Common Pitfalls of Head and Neck Research Using Cancer Registries

Objective To highlight common pitfalls observed in scientific research derived from national cancer registries, predominantly the Survival, Epidemiology, and End Results Program and the National Cancer Database. Data Sources Literature review and expert opinion. Review Methods This state‐of‐the‐art review consolidates the literature with editorial experiences describing how and why statistically flawed studies are usually rejected for publication, highlighting common errors in submitted articles employing national cancer registries. Conclusions Pitfalls were identified in 2 major areas—design and data analysis. Design pitfalls included unbalanced cohorts, uncontrolled covariates, and flawed oncologic variables. Analytical pitfalls included incorrect application of univariate analyses, inclusion of inaccurate data, and inclusion of stage IVc disease in curative survival analysis.
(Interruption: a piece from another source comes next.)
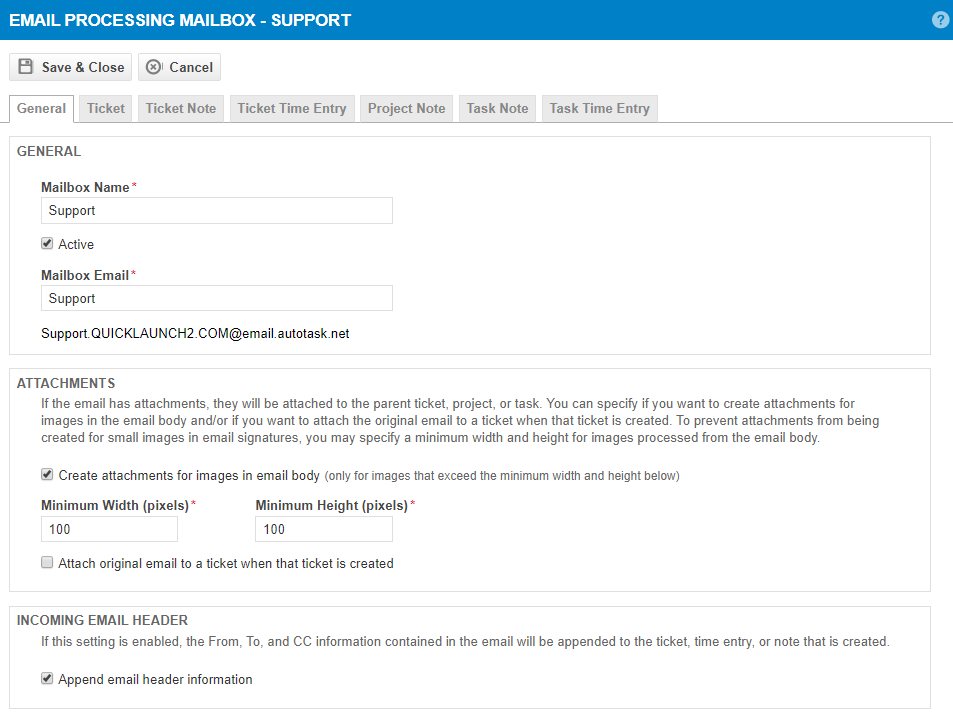Click the circled X icon on Cancel button
This screenshot has height=720, width=953.
tap(152, 67)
Additional limitations of database studies were identified, including absence of patient‐related outcomes, hypothesis‐generating vs practice‐changing implications, and inability to differentiate between overall survival and disease‐specific survival. Implications for Practice Methodological strategies are suggested to ensure careful analytical design and appropriate interpretation. Although national cancer registries provide a wealth of data, researchers must remain vigilant when designing studies and analyzing these data sets. Inherent design flaws raise considerable problems with interpretation; however, when analyzed judiciously, registries can lead to a better understanding of cancer outcomes.